We descended and visited the monastery at Thubten Chhuling. An incredible place, before reaching the camp at Mopung School.
Dawn broke on our final trekking day. A lovely clear morning. Looking back I could see the high ridge of the Konglemo Danda Ridge, clear of cloud, and I sniffed an ironic, regretful sniff to myself. We set off down the valley following the Junbesi Khola. Another wonderful walk through rhododendron clad hills. We visited the monastery in Jumbesi, which is several hundred years old, a fascinating place. We continued down the valley. I was particularly interested to see what looked like a family, building their stone house. Mother and mother-in-law were carrying stones in a hod from large pile to the building site. The wife was knee deep in mud, digging out the soil that was to be the “cement”, and the men of the family were sitting on the emerging structure very importantly placing the stones, one on top of another, doing the actual building. A true division of labour.
Lunch was at the confluence of the Jumbesi and Beni Kholas. A spectacular area where the two rivers meet. It was hot. The water looked cool and inviting. I stripped to my pants and waded in. A quick swim, just long enough for Val to take a picture, then out. The mountain river water was cold! My escapade unfortunately had not persuaded any of the others to go in. Pity, I was looking forward to seeing a few wet t-shirts!
After lunch we embarked on our final push back towards Phaphlu. Again the more intrepid ones could take a detour up to Chiwang Gompa, another monastery situated on the top of a cliff face with wonderful views of the surrounding countryside towards Phaphlu. Yes, you may have guessed, I was one of the group! A real glutton for punishment.
The end of the trek, but not the end of the holiday. There was still a lot of eventful happenings. Mavis fell over a tent guy rope and broke both elbows and needed to be placed in slings. The next day we flew back to Kathmandu, but not before earnest discussions between pilot and STC staff about the weight limits and how to get everyone on the ‘plane. Kathmandu was something else. Very dirty, hot, dry and dusty. An amazing place with obvious terrible poverty yet with an overabundance of beautiful, ornate temples and shrines. Eight of us had dinner in a rooftop — terrace restaurant overlooking the city, another unforgettable experience. It cost 1775 rupees all in, incredible.
And Everest? Well I did get to see the mountain — from a plane at 29,000ft, — and what a spectacular, stunning sight it was. My first sight of it through the front cockpit window is a memory I will always cherish. It looked magnificent, a wisp of cloud trailing from its summit, its steep sides relatively free of snow. Doug Scott had never seen Everest from the air. Dougal Haston may have been with him on the summit of Everest in 1975, but I was in the ‘plane with him when he first flew past the mountain in 1999.
^^^^
WORK TASK 1:
Please repeat the trek account word for word from "And Everest? Well" to "mountain in 1999.".
WORK TASK 2:
According to the trek account, where was lunch on the final trekking day?

EXERCISE DATA:
^^^^
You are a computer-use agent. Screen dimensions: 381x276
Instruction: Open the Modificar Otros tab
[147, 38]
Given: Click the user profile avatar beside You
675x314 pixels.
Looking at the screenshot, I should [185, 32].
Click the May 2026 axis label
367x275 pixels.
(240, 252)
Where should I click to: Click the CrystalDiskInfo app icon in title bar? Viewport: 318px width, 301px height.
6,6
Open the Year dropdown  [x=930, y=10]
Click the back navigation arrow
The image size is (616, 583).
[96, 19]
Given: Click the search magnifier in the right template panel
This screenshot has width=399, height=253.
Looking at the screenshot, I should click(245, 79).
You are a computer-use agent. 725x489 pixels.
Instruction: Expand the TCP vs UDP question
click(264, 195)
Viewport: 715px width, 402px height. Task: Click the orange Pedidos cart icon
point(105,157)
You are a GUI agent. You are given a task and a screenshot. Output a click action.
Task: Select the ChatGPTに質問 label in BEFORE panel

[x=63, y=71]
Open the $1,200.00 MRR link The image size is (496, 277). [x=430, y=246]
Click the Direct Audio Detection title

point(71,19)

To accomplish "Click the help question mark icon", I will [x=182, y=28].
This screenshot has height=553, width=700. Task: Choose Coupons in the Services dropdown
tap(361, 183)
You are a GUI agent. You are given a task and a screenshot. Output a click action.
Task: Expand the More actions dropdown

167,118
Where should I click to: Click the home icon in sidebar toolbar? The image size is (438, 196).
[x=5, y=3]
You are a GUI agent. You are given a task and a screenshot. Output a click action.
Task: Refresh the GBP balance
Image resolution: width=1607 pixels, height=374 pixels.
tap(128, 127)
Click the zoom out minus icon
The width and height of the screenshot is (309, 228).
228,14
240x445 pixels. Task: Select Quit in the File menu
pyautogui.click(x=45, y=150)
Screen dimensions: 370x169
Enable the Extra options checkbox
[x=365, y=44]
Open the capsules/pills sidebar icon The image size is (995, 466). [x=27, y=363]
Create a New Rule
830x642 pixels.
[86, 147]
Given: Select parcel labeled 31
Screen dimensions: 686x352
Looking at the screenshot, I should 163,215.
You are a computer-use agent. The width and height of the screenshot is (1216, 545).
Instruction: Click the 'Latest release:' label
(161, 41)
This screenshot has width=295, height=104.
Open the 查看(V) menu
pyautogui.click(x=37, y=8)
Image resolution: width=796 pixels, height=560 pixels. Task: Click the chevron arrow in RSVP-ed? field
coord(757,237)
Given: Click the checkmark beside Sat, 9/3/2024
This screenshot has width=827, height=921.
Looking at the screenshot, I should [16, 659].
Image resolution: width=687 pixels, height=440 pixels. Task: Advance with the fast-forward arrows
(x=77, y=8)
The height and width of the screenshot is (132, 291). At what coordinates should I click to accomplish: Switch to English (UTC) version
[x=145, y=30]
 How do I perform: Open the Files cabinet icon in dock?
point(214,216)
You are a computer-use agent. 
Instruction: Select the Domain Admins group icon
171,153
^^^^
EXPECTED OUTPUT 1:
And Everest? Well I did get to see the mountain — from a plane at 29,000ft, — and what a spectacular, stunning sight it was. My first sight of it through the front cockpit window is a memory I will always cherish. It looked magnificent, a wisp of cloud trailing from its summit, its steep sides relatively free of snow. Doug Scott had never seen Everest from the air. Dougal Haston may have been with him on the summit of Everest in 1975, but I was in the ‘plane with him when he first flew past the mountain in 1999.

EXPECTED OUTPUT 2:
At the confluence of the Jumbesi and Beni Kholas.